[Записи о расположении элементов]
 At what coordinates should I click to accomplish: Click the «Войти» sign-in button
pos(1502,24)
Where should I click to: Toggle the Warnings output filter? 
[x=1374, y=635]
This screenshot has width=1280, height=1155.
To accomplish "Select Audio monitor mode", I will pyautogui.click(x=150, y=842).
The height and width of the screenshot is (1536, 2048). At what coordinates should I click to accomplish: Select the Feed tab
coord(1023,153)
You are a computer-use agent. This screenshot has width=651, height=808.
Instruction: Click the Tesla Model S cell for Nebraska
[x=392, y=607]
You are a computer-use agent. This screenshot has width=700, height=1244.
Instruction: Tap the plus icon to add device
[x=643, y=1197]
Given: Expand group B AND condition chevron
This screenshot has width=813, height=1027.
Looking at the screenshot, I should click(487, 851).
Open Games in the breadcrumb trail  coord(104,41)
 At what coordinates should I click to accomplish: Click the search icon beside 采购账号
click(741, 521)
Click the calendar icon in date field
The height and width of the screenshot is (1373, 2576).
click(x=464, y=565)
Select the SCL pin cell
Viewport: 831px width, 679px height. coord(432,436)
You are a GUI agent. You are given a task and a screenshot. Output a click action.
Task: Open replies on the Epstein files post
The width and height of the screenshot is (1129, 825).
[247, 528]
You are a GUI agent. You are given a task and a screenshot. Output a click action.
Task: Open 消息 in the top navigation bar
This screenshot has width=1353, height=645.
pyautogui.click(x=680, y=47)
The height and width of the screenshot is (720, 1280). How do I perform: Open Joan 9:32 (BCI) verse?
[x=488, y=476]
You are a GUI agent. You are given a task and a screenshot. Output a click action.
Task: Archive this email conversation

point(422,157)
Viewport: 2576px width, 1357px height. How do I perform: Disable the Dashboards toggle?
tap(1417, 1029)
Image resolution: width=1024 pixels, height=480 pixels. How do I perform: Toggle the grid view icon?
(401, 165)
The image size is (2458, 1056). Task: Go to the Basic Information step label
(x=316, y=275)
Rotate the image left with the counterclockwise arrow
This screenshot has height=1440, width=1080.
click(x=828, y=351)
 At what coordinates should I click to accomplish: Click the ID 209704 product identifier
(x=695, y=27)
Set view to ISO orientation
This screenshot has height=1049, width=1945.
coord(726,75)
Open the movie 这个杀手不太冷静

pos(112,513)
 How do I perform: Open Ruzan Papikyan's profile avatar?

• [УСЛОВИЕ ЗАДАНИЯ] Перепишите дословно все строки записей, начиная со строки, в которой есть "icon beside 采购账号", и заканчивая строкой, в которой есть "[x=488, y=476]", включая обе эти строки.

• [РЕШЕНИЕ]
 At what coordinates should I click to accomplish: Click the search icon beside 采购账号
click(741, 521)
Click the calendar icon in date field
The height and width of the screenshot is (1373, 2576).
click(x=464, y=565)
Select the SCL pin cell
Viewport: 831px width, 679px height. coord(432,436)
You are a GUI agent. You are given a task and a screenshot. Output a click action.
Task: Open replies on the Epstein files post
The width and height of the screenshot is (1129, 825).
[247, 528]
You are a GUI agent. You are given a task and a screenshot. Output a click action.
Task: Open 消息 in the top navigation bar
This screenshot has width=1353, height=645.
pyautogui.click(x=680, y=47)
The height and width of the screenshot is (720, 1280). How do I perform: Open Joan 9:32 (BCI) verse?
[x=488, y=476]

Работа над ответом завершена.